Mehrere Tote

US-Militär griff wieder mutmaßliches Drogenboot an

Ausland
16.04.2026 10:54
Porträt von krone.at
Von krone.at

Das US-Militär hat nach eigenen Angaben ein Boot mit mutmaßlichen Drogenschmugglern im Ostpazifik angegriffen. Dabei kamen drei Menschen ums Leben. Geheimdienstinformationen hätten bestätigt, dass das Schiff auf bekannten Routen für den Drogenhandel unterwegs gewesen sei, hieß es.

Bei den Toten handle es sich um „Narko-Terroristen“, teilte das US-Militärkommando Southern Command am Mittwoch mit. Das Boot habe zu einer „terroristischen Organisation“ gehört. Auch der venezolanische Präsident Nicolás Maduro ist in den Vereinigten Staaten wegen „Narko-Terrorismus“ angeklagt.

„Narco“ ist die spanische Abkürzung für Narkotika, damit sind Drogenhändlerinnen und Drogenhändler gemeint. Der Begriff „Narko-Terrorismus“ tauchte erstmals in den 1980er-Jahren um die linksextreme kolumbianische Gruppe Farc auf, die Kokain im Dschungel herstellte.

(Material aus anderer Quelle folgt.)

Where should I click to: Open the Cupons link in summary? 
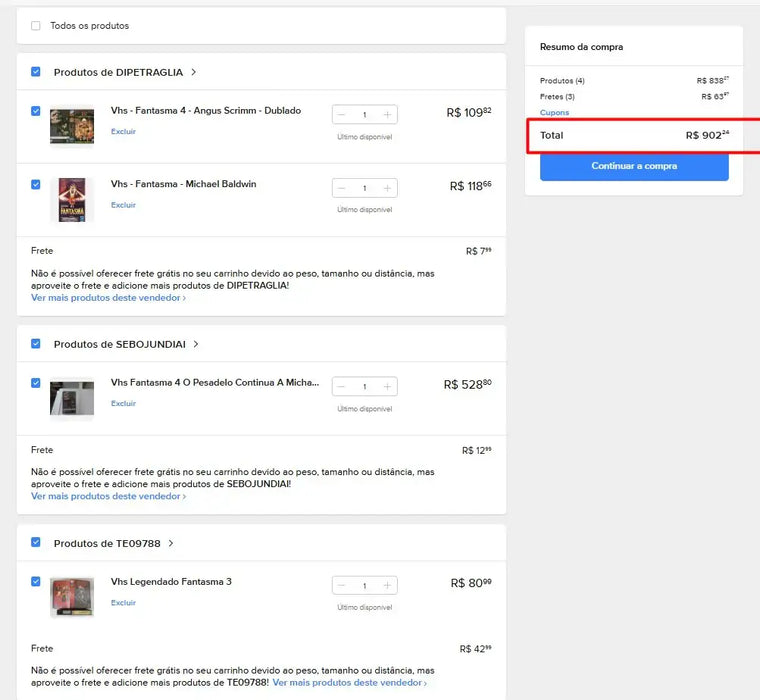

Das US-Militär hat wieder ein Boot im Pazifik angegriffen.
Das US-Militär hat wieder ein Boot im Pazifik angegriffen.(Bild: X/US Southern Command)

Erst am Dienstag hatte das US-Militär mitgeteilt, bei einem ähnlichen Angriff vier Menschen getötet zu haben. Seit September 2025 kamen bei solchen Angriffen bereits mehr als 170 Menschen ums Leben.

Sowohl Fachleute als auch  Menschenrechtsorganisationen stellen die Rechtmäßigkeit der Angriffe infrage. Human Rights Watch spricht von „ungesetzlichen, außergerichtlichen Tötungen“.